Customer - Hello, good evening, I would like to order a pizza.
Telephonist - May you give me your NIN (National Identification Number)
Customer - Yes! It's 1234 5678 9012 3456 7890
Telephonist - Thank you very much, Mr.Scalf. You live in Poopy Pants Lane the 888th Your home phone number is 1 000 555 999 right, you work in your local insurance number whose phone number is 1 000 555 888 right?
Customer - How did you get all these informations???
Telephonist - We are connected to the central services!
Customer - Ok, I would like to order 2 four cheeses pizzas and a calabresa one
Telephonist - Maybe that is not a very good idea...
Customer - I beg you pardon?
Telephonist - I'm seeing here on your medical record that you suffer from hypertension and you have cholesterol levels through the roof. And I maybe would have let it go, but your life insurance doesn't cover dangerous health choices
Customer - Ok, what do you suggest then?
Telephonist - Try our pizza with tofu and radishes, I know you will love it!
Customer - How do you know?
Telephonist - Because you logged in to the web page "Delicious soja recipes" on the 7th and were logged in to it for 38 minutes, that is why I suggest it.
Customer - Hmph... fine, send me 2 large pizzas.
Telephonist - Rest assured it's going to be the best choice for you, your wife Beatrice and your kids William, Edward, Chad and Claire
Customer - How much is it?
Telephonist - 49.99$
Customer - Would you like my credit card number?
Telephonist - You have to pay in cash, you have reached your credit card limit
Customer - All good, I can withdraw cash from the bank before the pizza gets here
Telephonist - I don't think so, your bank account has negative balance
Customer - Mind your business! Send me the pizzas i'll get the money, when are they delivered?
Telephonist - We have a lot of orders today, with some luck, 45 minutes, you can pick them up yourself but I don't think carrying 2 pizzas in a motorcycle is very easy
Customer - How do you know I will go on a motorcycle?

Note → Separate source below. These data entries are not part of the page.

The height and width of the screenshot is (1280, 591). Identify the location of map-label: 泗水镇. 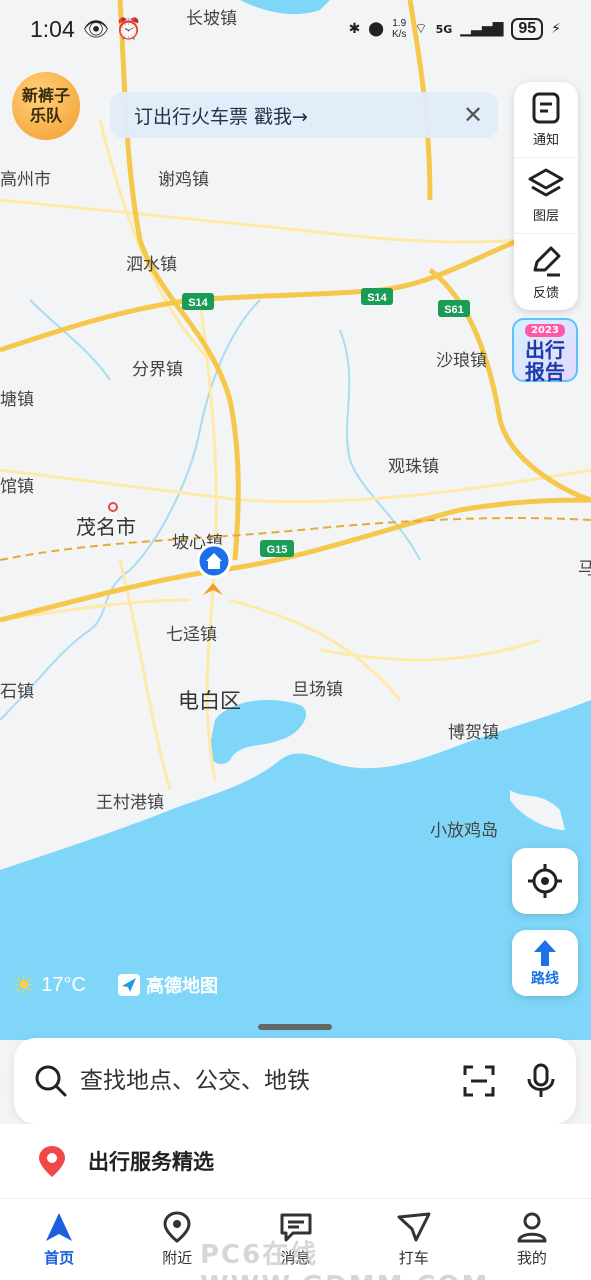
(152, 265).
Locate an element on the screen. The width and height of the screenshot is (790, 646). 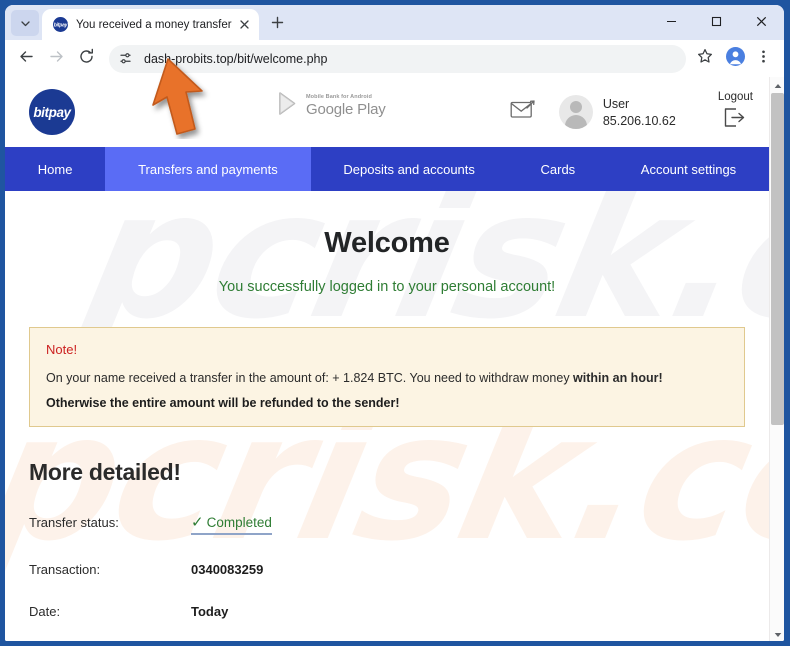
arrow-right-icon is located at coordinates (56, 59).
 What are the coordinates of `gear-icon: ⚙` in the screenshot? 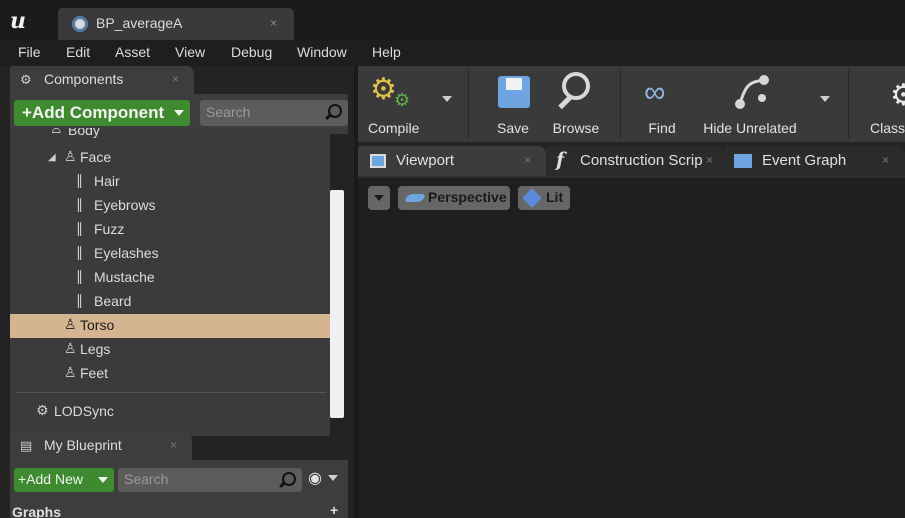 It's located at (898, 96).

Telephonist - You didn't pay your last car installment and it was pawned, but since you payed your motorcycle I assumed you can use it
Customer - OH MY FUCKING GOD
Telephonist - I would like you to be polite, don't forget you were charged in May 2006 for public contempt to a police officer
Customer - *Silence*
Telephonist - Anything else?
Customer - Yes, do not forget the 2 complementary liters of coke.
Telephonist - I'm sorry but we are forbidden to sell sugar to diabetics
Customer - OK that is it, i'm trowing myself out the window
Telephonist - And break a leg? You live on the first floor!